Selected extract =
It was a hell of a rain, and while parts of Queensland and northern New South Wales are still struggling with rising river levels we here in Newcastle didn’t cop it too badly. Styx Creek filled very steadily then drained very steadily. By Tuesday afternoon the downstream flow went from bank to bank, but only to a few inches.
I went for a sticky beak with Jambo this morning. He’d been confined to barracks for two days and went berko, charging up and down, swimming across the creek then back again, burning up all that latent energy. We hit the junction with the Chaucer Street drain about 9.30 am, just as the tide was peaking. What a sight!
An iPhone hardly does it justice, but the tide at this point normally comes up in exhausted pulses. True, it’s still quite a sight as the saltwater merges with the fresh, but it’s usually just beck wide. This was bank to bank, really pushing in hard. The pulses were close together too, barely two minutes apart.

Task directions = Carry on the account of Styx Creek after the heavy rain, picking up right after its final sentence.

Data extract =
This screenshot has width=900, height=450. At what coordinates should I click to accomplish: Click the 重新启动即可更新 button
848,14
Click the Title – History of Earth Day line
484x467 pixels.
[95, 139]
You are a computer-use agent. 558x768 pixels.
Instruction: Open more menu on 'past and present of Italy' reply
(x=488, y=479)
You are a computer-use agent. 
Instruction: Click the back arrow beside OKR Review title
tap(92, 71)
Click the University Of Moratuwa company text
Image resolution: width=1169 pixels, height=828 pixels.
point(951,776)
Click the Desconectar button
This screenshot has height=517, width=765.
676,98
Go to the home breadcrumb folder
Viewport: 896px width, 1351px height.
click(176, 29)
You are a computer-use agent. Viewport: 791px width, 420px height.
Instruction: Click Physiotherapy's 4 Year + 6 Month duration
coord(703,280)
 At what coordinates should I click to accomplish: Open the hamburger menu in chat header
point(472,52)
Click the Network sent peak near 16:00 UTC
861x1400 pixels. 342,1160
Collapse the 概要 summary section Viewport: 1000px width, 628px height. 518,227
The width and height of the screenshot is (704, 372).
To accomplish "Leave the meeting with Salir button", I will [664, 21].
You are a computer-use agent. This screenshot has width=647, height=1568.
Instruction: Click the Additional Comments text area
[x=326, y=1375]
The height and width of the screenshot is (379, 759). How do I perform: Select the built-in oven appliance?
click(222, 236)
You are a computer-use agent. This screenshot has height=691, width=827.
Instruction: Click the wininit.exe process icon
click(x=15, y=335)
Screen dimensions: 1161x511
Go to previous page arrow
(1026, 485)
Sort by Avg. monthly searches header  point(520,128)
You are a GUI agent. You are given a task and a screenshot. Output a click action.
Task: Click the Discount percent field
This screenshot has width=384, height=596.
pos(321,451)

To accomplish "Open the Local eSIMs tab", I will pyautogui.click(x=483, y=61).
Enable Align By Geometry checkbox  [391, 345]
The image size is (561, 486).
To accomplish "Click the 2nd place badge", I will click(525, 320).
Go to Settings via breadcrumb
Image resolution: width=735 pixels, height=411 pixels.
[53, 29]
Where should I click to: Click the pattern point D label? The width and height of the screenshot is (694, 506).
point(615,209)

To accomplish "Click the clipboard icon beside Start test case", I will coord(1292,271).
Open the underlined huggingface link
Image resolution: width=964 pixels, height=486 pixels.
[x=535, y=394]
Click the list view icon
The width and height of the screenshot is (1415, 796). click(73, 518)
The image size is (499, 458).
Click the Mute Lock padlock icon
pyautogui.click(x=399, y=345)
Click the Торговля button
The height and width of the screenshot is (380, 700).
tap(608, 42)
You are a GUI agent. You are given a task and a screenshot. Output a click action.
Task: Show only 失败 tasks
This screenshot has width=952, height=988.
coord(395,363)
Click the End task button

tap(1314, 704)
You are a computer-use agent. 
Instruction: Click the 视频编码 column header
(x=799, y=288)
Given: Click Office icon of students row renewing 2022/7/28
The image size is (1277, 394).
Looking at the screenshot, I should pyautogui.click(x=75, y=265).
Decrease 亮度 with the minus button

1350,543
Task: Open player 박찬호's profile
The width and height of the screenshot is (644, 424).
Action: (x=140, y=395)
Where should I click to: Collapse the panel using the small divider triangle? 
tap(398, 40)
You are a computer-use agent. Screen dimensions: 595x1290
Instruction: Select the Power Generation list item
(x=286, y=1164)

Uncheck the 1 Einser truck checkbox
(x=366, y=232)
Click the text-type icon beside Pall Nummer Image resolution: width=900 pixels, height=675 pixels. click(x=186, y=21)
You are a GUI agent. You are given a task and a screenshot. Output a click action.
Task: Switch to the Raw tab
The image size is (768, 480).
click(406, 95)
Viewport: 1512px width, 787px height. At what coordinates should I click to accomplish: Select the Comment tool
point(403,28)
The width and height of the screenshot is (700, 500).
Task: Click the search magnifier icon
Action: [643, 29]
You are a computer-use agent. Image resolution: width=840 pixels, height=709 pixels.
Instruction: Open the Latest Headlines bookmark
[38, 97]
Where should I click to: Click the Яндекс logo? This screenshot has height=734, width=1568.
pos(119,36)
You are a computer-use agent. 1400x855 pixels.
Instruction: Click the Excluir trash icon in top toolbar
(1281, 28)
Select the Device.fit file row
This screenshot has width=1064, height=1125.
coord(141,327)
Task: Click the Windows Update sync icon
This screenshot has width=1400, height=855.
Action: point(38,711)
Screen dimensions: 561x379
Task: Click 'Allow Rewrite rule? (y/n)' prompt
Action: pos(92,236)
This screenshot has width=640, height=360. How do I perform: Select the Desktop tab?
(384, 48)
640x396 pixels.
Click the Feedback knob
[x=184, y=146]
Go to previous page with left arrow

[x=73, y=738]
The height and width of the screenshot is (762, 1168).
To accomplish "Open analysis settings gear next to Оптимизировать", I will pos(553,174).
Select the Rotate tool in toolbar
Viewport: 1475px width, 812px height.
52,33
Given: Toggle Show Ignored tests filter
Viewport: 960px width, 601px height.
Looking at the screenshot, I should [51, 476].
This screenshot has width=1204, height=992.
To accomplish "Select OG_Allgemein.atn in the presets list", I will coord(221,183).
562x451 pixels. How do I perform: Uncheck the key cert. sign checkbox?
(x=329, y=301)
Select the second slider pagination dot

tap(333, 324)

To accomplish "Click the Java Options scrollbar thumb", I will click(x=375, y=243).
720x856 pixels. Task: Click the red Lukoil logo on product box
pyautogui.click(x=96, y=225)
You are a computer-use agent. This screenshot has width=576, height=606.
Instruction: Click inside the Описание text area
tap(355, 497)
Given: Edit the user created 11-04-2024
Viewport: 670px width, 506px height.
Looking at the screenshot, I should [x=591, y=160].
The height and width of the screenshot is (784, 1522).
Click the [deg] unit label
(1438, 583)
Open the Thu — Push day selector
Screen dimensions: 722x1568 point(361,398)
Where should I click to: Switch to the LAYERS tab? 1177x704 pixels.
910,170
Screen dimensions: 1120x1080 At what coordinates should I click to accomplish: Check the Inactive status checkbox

Task result =
It really is hard to believe that just a few days ago we were all lolling around under the ceiling fan or staggering about in a heat-induced torpor. When I was having my evening walk just before the weekend I bumped into this family who were, like me, benefitting from the cool breeze that always blows down the creek even on the hottest days. And, of course, they didn’t have to cross all those busy main roads on their way back to New Lambton. Vicki would approve!
The same night, about a hundred yards downstream, I came across this recently departed eel. What a whopper! It can’t have been dead all that long and bore no signs of having been attacked by a bird of prey. Its skin was beautiful.
I’ve only ever eaten eel once, at the Japanese restaurant by the harbour, and it was delicious. I wasn’t tempted to take this fella home though.
It turned out to be a night of dead stuff. We came across a rat up near Chatham Road bridge, a very unlucky rat as Jambo’s DNA kicked in and he immediately did what ratting dogs are supposed to do. It was short, sharp and severe. If I said “No rats suffered in the making of this photo” I would be telling very large fibs. There was a fair degree of squealing for a few seconds then … silence. And one very pleased terrier, who wanted to carry it all the way home. I don’t think so.